Eventually the employers decided to take the dispute to a tribunal. However, because of its poor record and pro-employer bias the union and strikers refused to attend. They were vindicated when the tribunal ruled in the employers’ favour. Despite this win, the employers had no strategy for ending the dispute in the face of the persistence of the strike with growing solidarity from the labour movement. In October 1976 the company caved in and fully conceded all the demands — in particular a common operational rate regardless of sex which gave the women an average increase of about 20 percent.
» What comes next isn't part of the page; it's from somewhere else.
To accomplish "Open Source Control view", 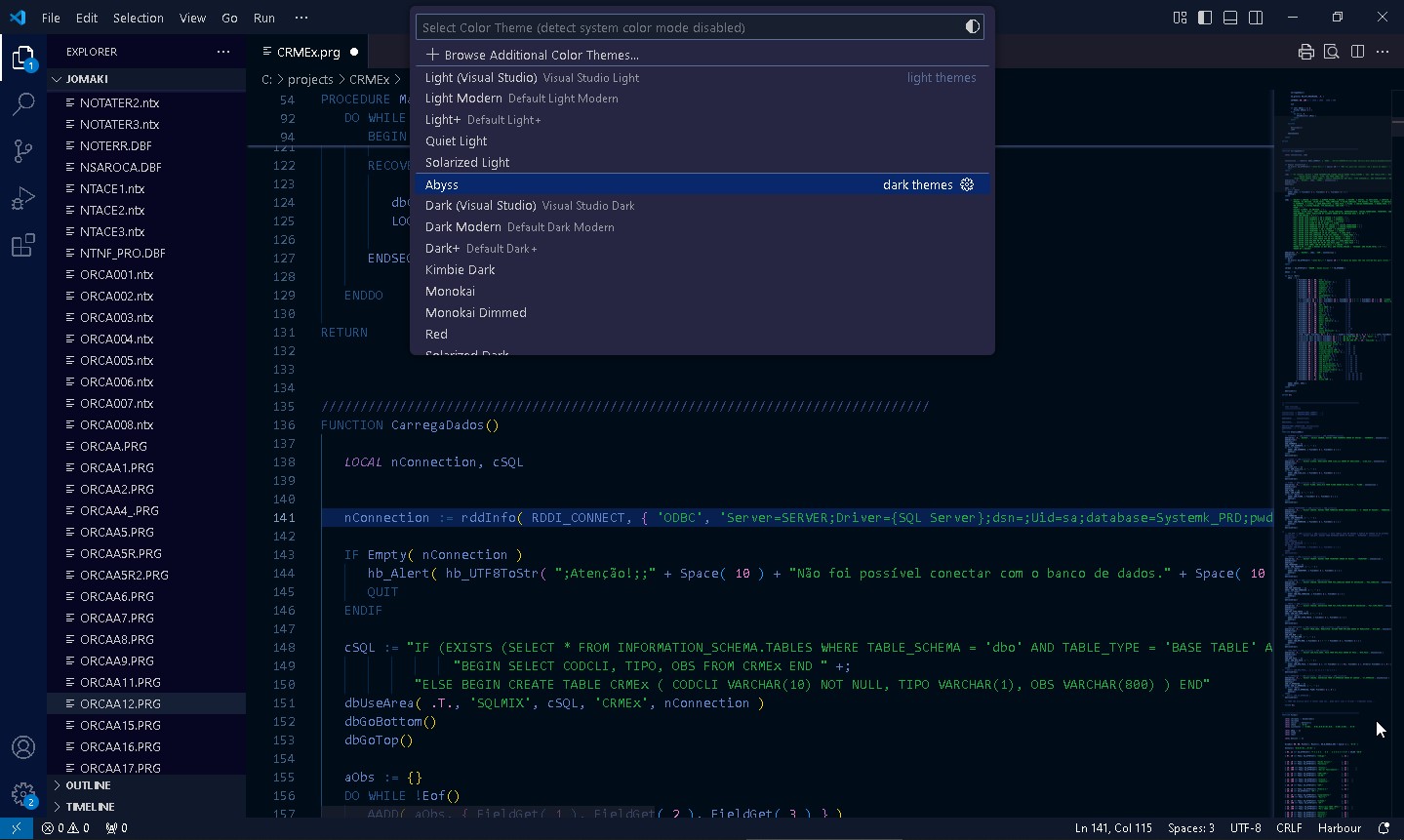I will coord(23,150).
The Morning Star described the scene on the Monday that they returned to work:
“There was singing, chanting and hugging in the rain as the women and men that had joined their marathon strike lined up outside… They returned to work in style after 21 weeks in which against them were stacked strike-breaking convoys aided by the police, employers’ threats of redundancy, and the court machinery of the Equal Pay Act.”
It is worth quoting the words of Monica Harvey, one of the strikers, who described what victory meant to her:
“Our equal pay strike is over. We went back to work on Monday having won a complete victory. What a bloody mockery this makes of the decision of the equal pay tribunal. They said we had no case but we’ve shown them otherwise. We refused to be pressurised by the decision and our refusal to go back to work until we won showed that strength and spirit is what really matters. A strong shop floor organisation is the way to win. It is worth a million Equal Pay Acts. We now have the same piece rate as the men. Together with a £2.30 wage increase, this gives us a total rise of £8.70. The financial support given to us by workers in factories and workplaces all over the country was great in keeping us going. This support amounted to hundreds and thousands of pounds, all given by brothers and sisters who committed themselves to our victory. Our full-time officials have been great…[they] refused to give even the time of day to the various pathetic offers made by management during the strike.”
This was a stunning victory and the longest successful strike for equal pay in British history. Had all the men on the shop floor come out then the company would have been forced to settle sooner. It was the first time that a trade union had boycotted a tribunal and gone on to negotiate a settlement despite the tribunal’s decision ruling against them. It was also the first time that a strike, of mainly women workers, had had to confront American-style picket-busting convoys of lorries and scab labour.